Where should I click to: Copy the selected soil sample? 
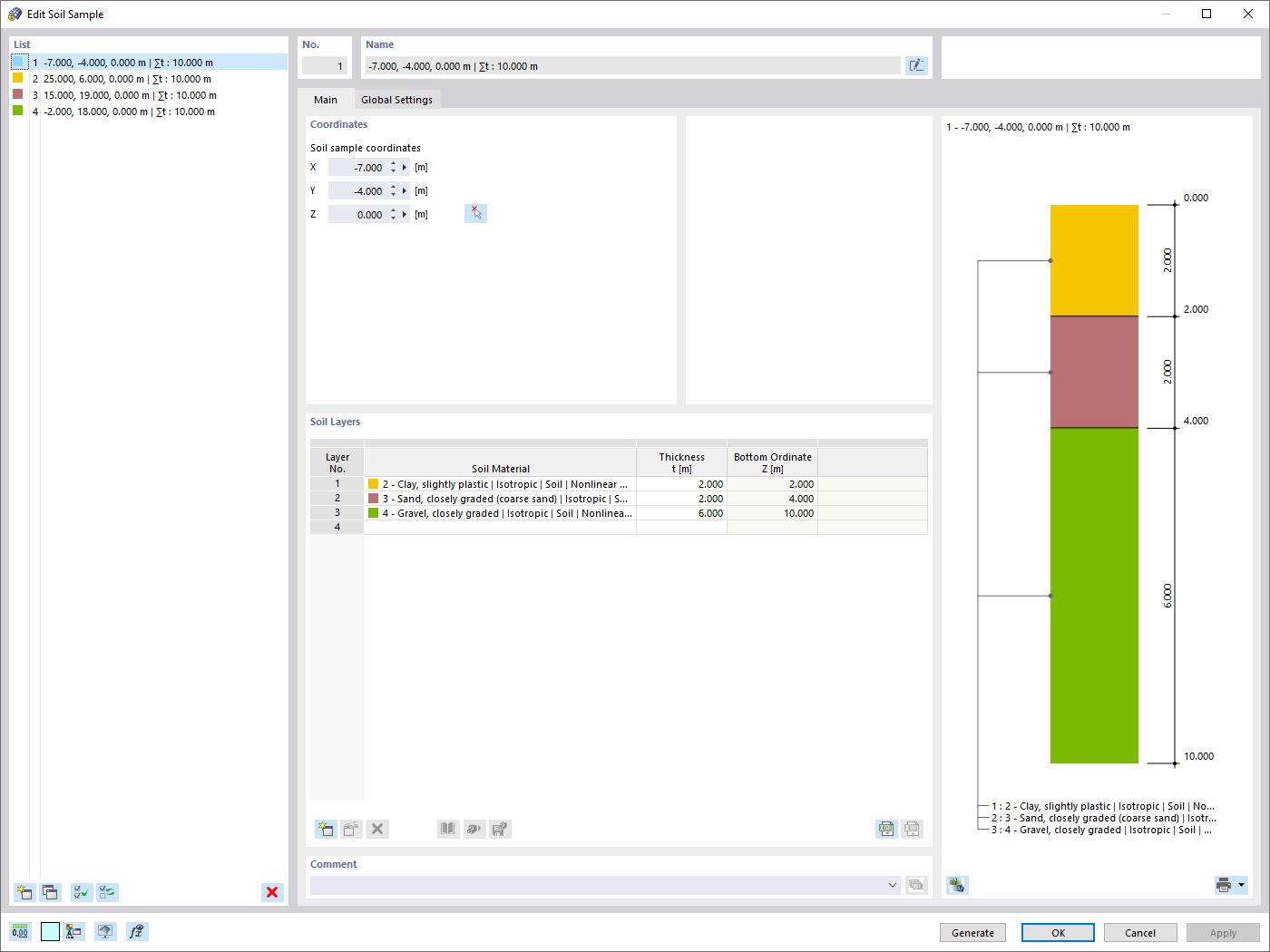51,892
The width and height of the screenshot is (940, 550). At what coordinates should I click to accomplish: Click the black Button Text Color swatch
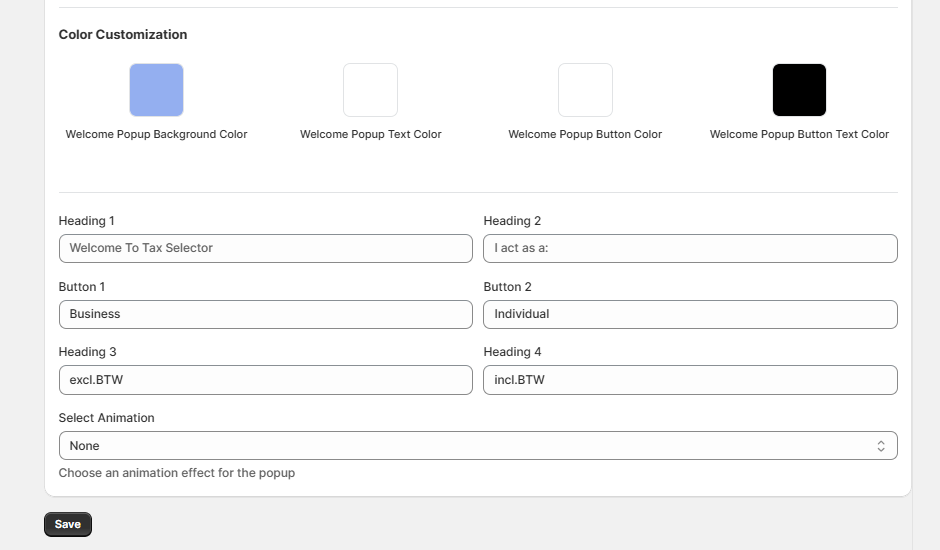pos(799,90)
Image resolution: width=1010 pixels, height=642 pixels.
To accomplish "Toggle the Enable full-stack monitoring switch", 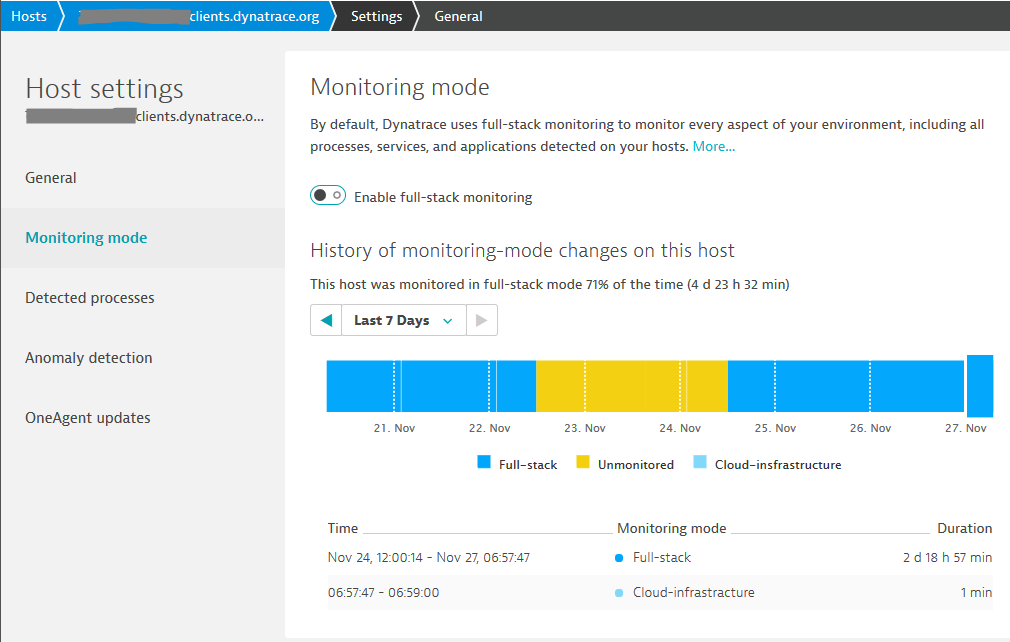I will pyautogui.click(x=328, y=196).
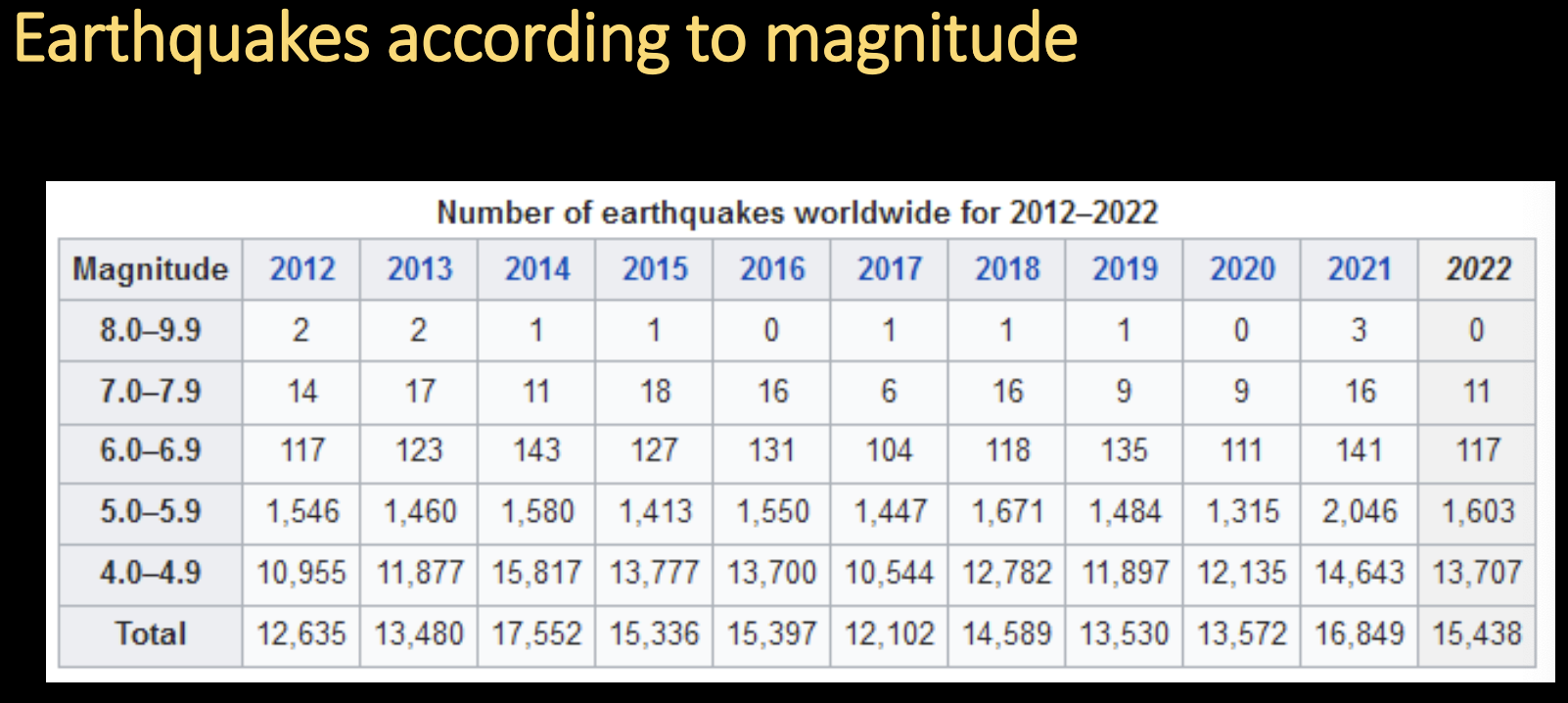
Task: Click the italic 2022 column header
Action: (x=1478, y=269)
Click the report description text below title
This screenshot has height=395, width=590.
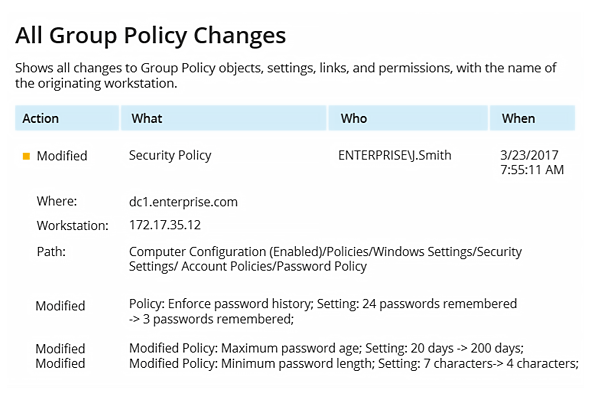286,76
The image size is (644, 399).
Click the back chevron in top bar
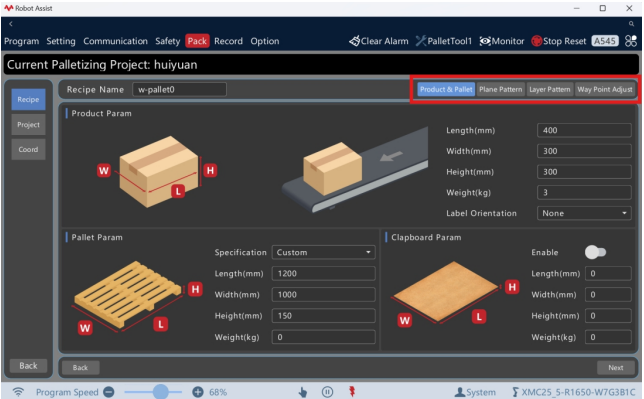(x=11, y=24)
---
WORK TO BE COMPLETED: Gather each line of the records above that contains the string "width", and list them in their original order.

CORRECT RESULT:
The width and height of the screenshot is (940, 550). At what coordinates should I click to accomplish: Click the black Button Text Color swatch
Image resolution: width=1010 pixels, height=642 pixels.
This screenshot has height=395, width=590.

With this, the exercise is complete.